Historically, licensing and registration has only served two purposes: taxation and confiscation. Legal gun owners are told that all they have to do is pass a few tests, fill out some paperwork, pay a few fees, and they will be able to keep their firearms. However, more often than not, the legal gun owner's willingness to comply and compromise has been rewarded with the eventual loss of their arms. Their governments would decided to ban subsets of firearms or further restrict who should have firearms and use their licensing and registration records as a guide to whose house to show up at and what weapons to take, after they've given the gun owners a chance to voluntarily turn them in.

It happened in Germany, the UK, Australia, Canada, New Zealand, and now Cuba.

Cuba has declared a two-month amnesty for citizens to register unlicensed guns, and says those passing aptitude and psychological tests will be allowed to keep their weapons.

...

Cubans were encouraged to register any weapons they owned in the years after Fidel Castro and his band of rebels toppled dictator Fulgencio Batista on Jan. 1, 1959. But later authorities used a list of those who had sought licenses to go door-to-door and encourage them to turn over their firearms - even antiques considered family heirlooms.


I wonder how many Cuban gun owners will have learned from the past and simply not comply?
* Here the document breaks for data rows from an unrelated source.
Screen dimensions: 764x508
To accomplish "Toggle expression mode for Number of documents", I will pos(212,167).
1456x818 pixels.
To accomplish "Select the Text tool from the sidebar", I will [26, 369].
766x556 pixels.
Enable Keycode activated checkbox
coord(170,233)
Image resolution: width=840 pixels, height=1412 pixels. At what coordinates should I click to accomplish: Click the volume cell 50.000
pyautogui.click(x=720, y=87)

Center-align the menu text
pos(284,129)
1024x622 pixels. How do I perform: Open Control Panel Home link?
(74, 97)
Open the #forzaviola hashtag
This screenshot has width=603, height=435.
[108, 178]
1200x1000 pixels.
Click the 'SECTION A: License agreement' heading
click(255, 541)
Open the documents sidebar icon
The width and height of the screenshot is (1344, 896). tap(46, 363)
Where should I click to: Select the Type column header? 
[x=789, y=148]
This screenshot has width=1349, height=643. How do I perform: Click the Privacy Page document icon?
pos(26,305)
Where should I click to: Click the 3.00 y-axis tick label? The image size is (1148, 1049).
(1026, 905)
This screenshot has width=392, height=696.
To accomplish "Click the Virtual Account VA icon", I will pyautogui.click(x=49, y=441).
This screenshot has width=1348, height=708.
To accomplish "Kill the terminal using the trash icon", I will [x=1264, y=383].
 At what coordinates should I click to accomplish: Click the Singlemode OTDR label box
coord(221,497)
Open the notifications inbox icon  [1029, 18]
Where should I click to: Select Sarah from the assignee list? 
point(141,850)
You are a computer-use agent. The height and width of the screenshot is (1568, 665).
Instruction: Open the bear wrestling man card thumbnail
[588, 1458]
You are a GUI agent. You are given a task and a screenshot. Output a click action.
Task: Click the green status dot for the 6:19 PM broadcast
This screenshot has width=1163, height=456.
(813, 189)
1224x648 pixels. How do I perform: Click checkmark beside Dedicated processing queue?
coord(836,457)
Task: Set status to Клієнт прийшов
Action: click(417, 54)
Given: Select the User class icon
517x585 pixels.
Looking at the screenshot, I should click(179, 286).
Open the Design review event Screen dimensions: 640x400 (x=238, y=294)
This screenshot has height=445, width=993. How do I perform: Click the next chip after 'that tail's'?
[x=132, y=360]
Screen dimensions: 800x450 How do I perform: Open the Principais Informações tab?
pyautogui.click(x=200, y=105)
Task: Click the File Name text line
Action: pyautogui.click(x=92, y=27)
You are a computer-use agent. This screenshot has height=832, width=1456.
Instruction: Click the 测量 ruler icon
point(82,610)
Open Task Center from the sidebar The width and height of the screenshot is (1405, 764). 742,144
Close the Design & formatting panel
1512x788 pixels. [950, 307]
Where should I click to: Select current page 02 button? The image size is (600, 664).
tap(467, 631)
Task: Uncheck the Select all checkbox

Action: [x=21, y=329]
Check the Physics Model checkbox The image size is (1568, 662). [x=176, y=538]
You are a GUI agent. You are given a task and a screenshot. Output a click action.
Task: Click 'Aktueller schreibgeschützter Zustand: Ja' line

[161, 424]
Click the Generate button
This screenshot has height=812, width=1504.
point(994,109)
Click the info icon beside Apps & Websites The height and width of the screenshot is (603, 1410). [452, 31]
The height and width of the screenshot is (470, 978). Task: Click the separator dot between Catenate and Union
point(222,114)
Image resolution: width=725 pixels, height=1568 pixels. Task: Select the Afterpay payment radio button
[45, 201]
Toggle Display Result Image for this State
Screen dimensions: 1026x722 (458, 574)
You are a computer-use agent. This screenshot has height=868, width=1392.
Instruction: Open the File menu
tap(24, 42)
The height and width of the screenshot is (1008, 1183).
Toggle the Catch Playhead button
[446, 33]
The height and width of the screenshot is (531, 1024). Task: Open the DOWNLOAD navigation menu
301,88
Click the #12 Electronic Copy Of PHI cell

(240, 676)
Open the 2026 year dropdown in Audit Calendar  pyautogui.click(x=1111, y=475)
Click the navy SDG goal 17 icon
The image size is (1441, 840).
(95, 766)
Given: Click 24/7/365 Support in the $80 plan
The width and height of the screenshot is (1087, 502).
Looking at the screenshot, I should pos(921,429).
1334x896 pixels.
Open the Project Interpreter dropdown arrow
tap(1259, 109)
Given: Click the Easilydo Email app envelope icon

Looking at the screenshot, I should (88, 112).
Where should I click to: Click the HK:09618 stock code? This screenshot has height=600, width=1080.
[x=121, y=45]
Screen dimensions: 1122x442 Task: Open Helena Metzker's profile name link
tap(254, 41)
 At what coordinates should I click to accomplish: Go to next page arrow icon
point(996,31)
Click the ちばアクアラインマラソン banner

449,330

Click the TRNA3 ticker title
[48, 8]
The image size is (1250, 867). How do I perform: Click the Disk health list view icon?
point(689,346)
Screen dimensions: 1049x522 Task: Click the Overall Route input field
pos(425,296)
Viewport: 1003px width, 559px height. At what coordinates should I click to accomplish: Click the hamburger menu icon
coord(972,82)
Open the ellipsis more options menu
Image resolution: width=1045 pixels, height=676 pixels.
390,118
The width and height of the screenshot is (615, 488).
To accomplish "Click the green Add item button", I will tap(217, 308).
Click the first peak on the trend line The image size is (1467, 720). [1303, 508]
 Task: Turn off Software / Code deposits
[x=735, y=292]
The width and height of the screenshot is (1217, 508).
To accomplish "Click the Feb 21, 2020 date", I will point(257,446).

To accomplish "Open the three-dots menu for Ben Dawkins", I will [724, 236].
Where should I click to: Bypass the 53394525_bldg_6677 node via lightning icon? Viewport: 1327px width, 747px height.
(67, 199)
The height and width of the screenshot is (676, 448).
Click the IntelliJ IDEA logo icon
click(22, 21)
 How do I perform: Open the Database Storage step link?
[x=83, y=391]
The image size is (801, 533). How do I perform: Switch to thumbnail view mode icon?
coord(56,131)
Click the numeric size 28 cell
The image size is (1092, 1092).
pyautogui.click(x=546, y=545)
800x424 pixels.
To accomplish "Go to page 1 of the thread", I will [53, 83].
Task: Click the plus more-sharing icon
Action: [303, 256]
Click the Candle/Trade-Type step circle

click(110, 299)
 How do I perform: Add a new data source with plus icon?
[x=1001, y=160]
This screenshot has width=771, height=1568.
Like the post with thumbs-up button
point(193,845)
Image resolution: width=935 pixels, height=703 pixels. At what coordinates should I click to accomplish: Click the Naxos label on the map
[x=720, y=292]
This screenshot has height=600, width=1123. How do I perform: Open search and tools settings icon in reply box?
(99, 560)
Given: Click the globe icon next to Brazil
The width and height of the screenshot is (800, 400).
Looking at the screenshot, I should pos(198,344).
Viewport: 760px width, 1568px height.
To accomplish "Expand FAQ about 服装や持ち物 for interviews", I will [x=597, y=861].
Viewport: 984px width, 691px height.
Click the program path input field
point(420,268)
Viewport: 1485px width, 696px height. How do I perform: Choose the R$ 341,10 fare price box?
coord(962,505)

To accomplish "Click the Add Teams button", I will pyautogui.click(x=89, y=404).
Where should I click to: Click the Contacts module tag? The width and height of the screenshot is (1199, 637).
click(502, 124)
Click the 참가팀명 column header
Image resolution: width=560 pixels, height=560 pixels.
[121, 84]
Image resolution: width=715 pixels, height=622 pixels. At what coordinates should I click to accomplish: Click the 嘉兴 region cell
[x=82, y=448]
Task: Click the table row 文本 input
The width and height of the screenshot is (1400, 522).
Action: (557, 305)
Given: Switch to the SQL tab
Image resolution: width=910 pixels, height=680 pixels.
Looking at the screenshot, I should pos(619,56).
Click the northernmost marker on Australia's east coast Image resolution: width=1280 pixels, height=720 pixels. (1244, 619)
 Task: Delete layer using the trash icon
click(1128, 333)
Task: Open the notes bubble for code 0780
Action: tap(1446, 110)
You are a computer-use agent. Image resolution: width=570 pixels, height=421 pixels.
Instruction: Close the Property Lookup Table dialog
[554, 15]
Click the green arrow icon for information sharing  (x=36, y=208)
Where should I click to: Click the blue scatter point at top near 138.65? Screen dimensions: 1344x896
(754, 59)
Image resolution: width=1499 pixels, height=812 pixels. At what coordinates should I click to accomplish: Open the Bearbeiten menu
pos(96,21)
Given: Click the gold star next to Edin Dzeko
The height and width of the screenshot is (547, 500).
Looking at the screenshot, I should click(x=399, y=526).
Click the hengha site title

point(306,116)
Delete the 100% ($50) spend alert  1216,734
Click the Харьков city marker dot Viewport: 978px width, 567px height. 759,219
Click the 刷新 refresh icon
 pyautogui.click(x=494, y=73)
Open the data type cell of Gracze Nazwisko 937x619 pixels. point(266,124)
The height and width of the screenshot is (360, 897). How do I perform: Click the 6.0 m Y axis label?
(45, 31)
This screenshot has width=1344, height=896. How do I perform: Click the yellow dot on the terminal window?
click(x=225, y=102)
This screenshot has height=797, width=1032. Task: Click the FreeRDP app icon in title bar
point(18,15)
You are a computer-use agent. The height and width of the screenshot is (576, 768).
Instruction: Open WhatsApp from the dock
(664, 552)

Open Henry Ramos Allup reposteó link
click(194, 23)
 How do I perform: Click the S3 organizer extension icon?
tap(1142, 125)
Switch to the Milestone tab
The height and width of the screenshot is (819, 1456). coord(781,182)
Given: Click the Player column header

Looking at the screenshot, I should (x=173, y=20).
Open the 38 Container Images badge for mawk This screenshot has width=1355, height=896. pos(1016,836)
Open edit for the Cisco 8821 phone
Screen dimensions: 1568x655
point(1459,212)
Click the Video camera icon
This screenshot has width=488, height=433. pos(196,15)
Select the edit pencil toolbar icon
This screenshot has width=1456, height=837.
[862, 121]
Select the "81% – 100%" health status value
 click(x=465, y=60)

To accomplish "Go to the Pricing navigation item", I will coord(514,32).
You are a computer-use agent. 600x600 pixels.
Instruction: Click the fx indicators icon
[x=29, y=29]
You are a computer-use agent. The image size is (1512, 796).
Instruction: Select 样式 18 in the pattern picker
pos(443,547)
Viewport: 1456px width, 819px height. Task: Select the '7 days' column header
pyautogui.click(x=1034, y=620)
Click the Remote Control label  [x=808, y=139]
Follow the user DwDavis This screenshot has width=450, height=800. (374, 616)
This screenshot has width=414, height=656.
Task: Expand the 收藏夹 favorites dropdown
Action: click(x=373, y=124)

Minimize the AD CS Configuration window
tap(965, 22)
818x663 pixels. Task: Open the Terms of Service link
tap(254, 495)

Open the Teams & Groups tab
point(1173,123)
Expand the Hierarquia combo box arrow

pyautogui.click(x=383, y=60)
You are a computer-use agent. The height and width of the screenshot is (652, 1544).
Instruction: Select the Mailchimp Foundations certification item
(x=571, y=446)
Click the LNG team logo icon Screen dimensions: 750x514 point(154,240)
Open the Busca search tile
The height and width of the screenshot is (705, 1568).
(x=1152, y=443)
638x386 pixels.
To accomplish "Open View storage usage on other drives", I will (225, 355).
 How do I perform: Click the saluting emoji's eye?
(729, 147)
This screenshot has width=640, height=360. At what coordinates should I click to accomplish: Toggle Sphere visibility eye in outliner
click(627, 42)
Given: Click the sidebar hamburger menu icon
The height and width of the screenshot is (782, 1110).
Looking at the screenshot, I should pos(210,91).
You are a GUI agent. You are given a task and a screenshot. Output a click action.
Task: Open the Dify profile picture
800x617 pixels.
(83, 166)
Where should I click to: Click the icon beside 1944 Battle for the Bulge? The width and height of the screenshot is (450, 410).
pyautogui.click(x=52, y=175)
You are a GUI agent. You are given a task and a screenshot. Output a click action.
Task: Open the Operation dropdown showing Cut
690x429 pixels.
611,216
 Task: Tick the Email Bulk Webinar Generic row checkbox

Better yet, how many American gun owners will fail to learn from Cuba? How many American gun owners will keep deluding themselves with the thought that it can't happen here (when it already has in some states)?

After the Heller decision, the gun controllers were giddy at the fact nothing was said to prohibit licensing and registration. And while Heller is the law of the land, licensing and registration is one law I will not comply with. Not when there are so many instances throughout history of licensing and registration being a precursor to confiscation.